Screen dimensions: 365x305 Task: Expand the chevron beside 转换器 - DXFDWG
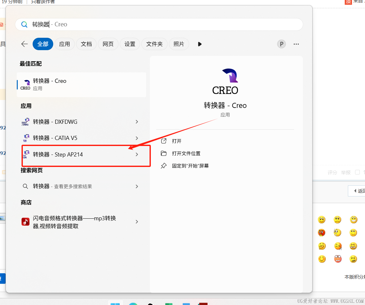point(137,122)
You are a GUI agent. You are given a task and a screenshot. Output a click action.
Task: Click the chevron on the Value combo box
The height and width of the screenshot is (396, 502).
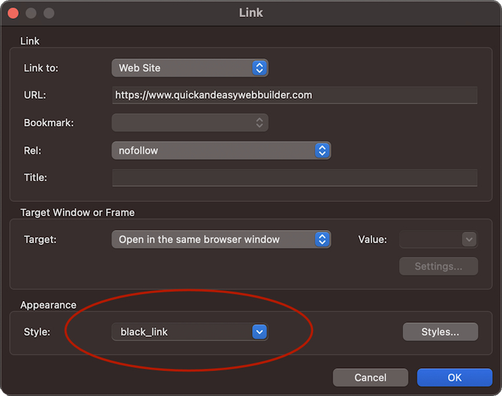point(469,239)
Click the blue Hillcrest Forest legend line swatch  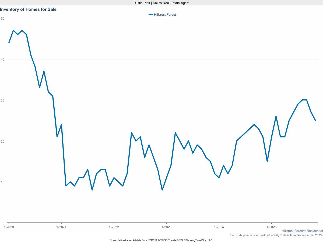click(x=151, y=15)
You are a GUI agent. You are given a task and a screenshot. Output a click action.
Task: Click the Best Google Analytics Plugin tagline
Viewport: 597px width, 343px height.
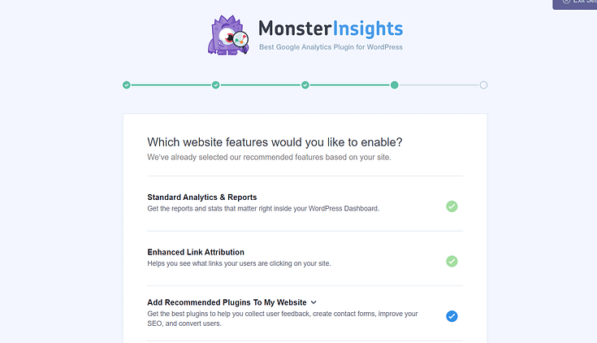click(x=331, y=47)
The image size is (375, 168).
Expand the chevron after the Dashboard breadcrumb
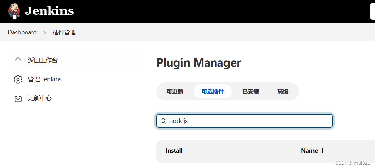pos(45,32)
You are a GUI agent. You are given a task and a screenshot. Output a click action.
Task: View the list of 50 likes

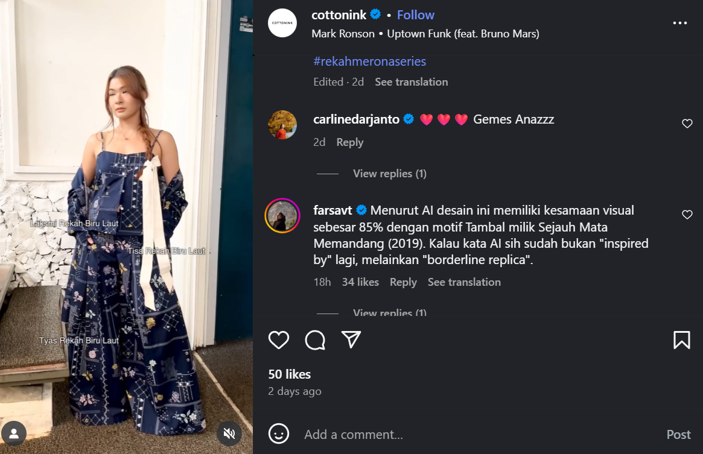coord(289,374)
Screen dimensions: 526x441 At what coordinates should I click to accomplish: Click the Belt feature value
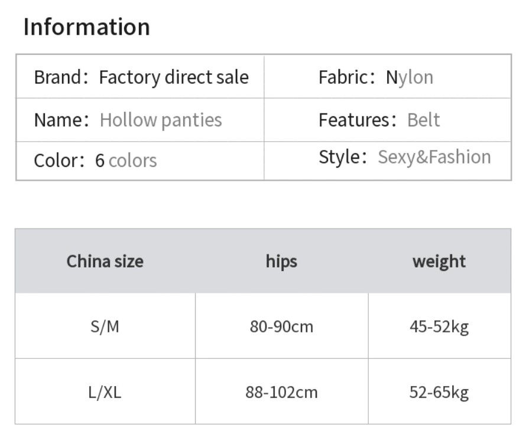point(424,120)
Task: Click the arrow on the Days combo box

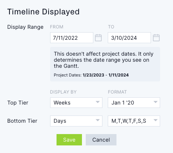Action: [98, 120]
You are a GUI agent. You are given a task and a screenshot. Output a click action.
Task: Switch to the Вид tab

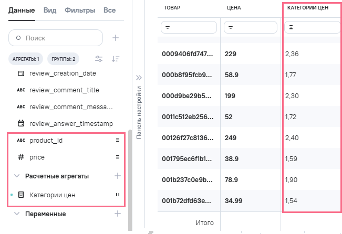click(50, 10)
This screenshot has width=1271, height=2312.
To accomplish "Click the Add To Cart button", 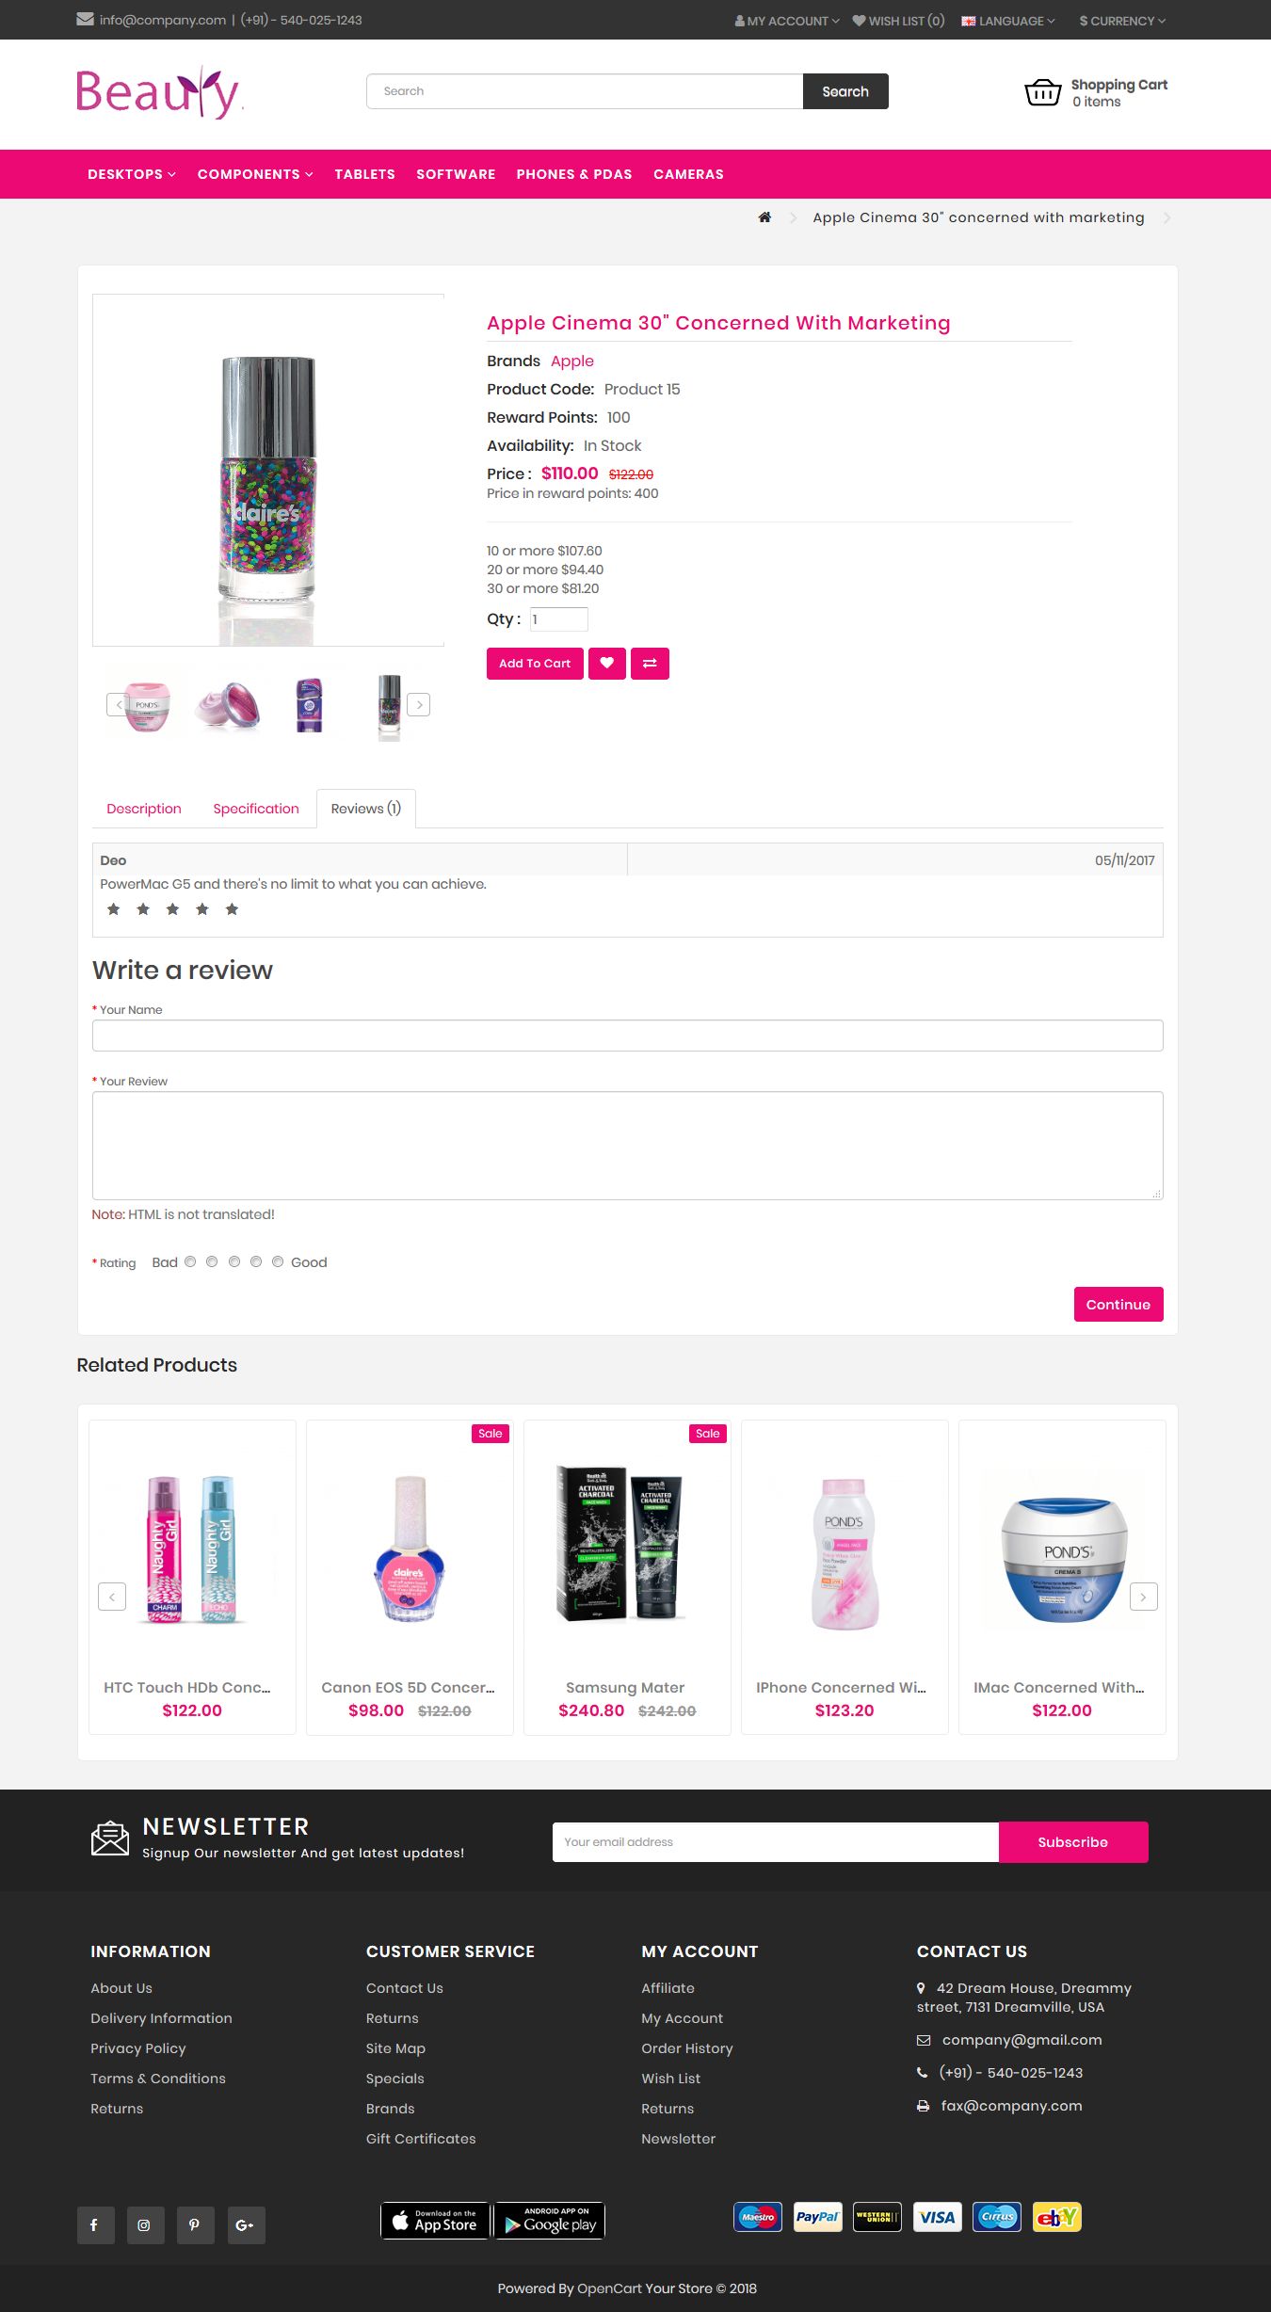I will 535,664.
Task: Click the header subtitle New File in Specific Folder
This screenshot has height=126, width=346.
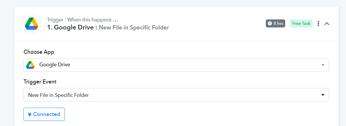Action: pos(134,27)
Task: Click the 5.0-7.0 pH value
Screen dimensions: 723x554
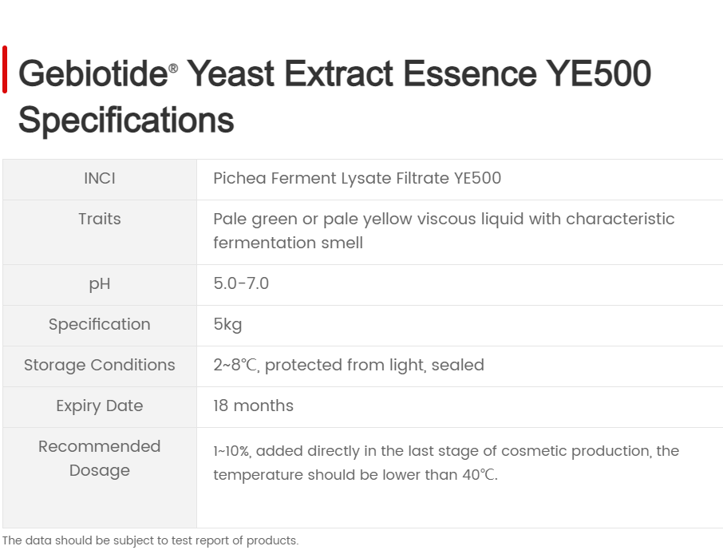Action: 241,283
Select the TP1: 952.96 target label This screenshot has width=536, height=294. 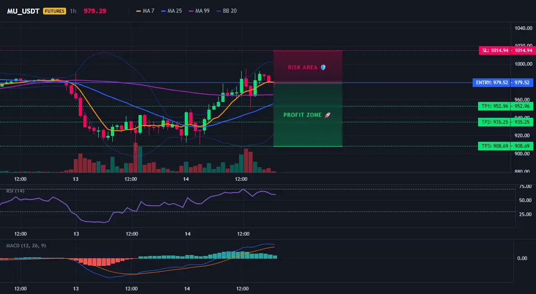click(x=494, y=106)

◆ **WHAT THE TASK REQUIRES**
Your response must consist of the lines from the beginning of the data through the line containing "Task: Click the chevron", transcribed exactly, with no pictures.

◆ **TASK ANSWER**
Screen dimensions: 365x305 Task: Expand the chevron beside 转换器 - DXFDWG
point(137,122)
You are a GUI agent. You are given a task and a screenshot. Output a click action.
Task: Click the chevron on the Value combo box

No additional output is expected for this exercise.